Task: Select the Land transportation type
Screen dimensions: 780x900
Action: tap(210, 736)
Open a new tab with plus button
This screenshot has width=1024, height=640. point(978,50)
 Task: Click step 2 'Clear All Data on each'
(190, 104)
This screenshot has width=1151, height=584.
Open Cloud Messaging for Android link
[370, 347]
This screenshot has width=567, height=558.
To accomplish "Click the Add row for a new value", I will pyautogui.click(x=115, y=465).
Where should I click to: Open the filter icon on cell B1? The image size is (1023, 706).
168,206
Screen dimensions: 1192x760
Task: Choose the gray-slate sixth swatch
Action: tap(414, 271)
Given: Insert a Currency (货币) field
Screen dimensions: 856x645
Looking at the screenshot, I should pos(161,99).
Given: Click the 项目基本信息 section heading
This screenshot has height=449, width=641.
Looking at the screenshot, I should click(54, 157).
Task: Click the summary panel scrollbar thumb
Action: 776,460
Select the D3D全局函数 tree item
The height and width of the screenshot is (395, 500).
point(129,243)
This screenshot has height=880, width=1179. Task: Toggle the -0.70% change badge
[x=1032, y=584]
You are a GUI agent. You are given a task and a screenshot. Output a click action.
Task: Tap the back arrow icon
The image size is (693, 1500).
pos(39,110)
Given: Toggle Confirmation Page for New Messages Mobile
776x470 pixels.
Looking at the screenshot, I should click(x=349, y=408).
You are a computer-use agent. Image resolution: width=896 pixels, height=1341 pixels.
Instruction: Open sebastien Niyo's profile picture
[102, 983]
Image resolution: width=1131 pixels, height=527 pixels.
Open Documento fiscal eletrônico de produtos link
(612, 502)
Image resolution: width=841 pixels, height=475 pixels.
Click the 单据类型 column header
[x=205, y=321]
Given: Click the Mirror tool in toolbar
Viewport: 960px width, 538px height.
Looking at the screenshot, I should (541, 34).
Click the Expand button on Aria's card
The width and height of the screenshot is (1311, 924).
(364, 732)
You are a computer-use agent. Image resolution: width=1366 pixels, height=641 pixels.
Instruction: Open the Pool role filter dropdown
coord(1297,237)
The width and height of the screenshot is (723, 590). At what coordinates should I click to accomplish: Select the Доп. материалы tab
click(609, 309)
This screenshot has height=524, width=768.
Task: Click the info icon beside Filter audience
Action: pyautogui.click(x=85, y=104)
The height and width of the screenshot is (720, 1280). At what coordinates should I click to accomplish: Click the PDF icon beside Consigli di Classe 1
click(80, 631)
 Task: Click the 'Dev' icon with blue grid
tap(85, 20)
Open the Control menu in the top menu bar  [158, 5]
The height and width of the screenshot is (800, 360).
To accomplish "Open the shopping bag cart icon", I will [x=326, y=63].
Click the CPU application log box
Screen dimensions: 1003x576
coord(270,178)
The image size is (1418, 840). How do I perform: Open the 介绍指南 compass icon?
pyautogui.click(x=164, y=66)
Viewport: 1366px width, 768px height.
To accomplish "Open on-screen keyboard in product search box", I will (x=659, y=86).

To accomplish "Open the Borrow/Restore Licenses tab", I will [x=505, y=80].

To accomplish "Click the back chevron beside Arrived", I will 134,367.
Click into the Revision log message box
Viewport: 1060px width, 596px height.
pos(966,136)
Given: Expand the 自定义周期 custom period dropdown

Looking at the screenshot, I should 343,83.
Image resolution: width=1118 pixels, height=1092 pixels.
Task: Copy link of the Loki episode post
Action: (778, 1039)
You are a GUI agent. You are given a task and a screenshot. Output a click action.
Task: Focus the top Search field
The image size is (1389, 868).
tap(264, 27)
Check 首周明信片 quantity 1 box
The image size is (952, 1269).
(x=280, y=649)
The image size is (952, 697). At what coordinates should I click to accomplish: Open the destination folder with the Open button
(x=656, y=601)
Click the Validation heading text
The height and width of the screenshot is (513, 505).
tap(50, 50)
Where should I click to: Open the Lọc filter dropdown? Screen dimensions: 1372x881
────────────────────────────────────────
Give back the lines of the data exactly as they are written, from the first line through the line containing "You are a computer-use agent. Image resolution: width=1366".

- _Response to the task_
Task: Select the Land transportation type
Screen dimensions: 780x900
Action: tap(210, 736)
Open a new tab with plus button
This screenshot has width=1024, height=640. point(978,50)
 Task: Click step 2 'Clear All Data on each'
(190, 104)
This screenshot has width=1151, height=584.
Open Cloud Messaging for Android link
[370, 347]
This screenshot has width=567, height=558.
To accomplish "Click the Add row for a new value", I will pyautogui.click(x=115, y=465).
Where should I click to: Open the filter icon on cell B1? The image size is (1023, 706).
168,206
Screen dimensions: 1192x760
Task: Choose the gray-slate sixth swatch
Action: tap(414, 271)
Given: Insert a Currency (货币) field
Screen dimensions: 856x645
Looking at the screenshot, I should pos(161,99).
Given: Click the 项目基本信息 section heading
This screenshot has height=449, width=641.
Looking at the screenshot, I should click(54, 157).
Task: Click the summary panel scrollbar thumb
Action: 776,460
Select the D3D全局函数 tree item
The height and width of the screenshot is (395, 500).
point(129,243)
This screenshot has height=880, width=1179. Task: Toggle the -0.70% change badge
[x=1032, y=584]
You are a GUI agent. You are given a task and a screenshot. Output a click action.
Task: Tap the back arrow icon
The image size is (693, 1500).
pos(39,110)
Given: Toggle Confirmation Page for New Messages Mobile
776x470 pixels.
Looking at the screenshot, I should click(x=349, y=408).
You are a computer-use agent. Image resolution: width=896 pixels, height=1341 pixels.
Instruction: Open sebastien Niyo's profile picture
[102, 983]
Image resolution: width=1131 pixels, height=527 pixels.
Open Documento fiscal eletrônico de produtos link
(612, 502)
Image resolution: width=841 pixels, height=475 pixels.
Click the 单据类型 column header
[x=205, y=321]
Given: Click the Mirror tool in toolbar
Viewport: 960px width, 538px height.
Looking at the screenshot, I should (541, 34).
Click the Expand button on Aria's card
The width and height of the screenshot is (1311, 924).
(364, 732)
You are a computer-use agent. Image resolution: width=1366 pixels, height=641 pixels.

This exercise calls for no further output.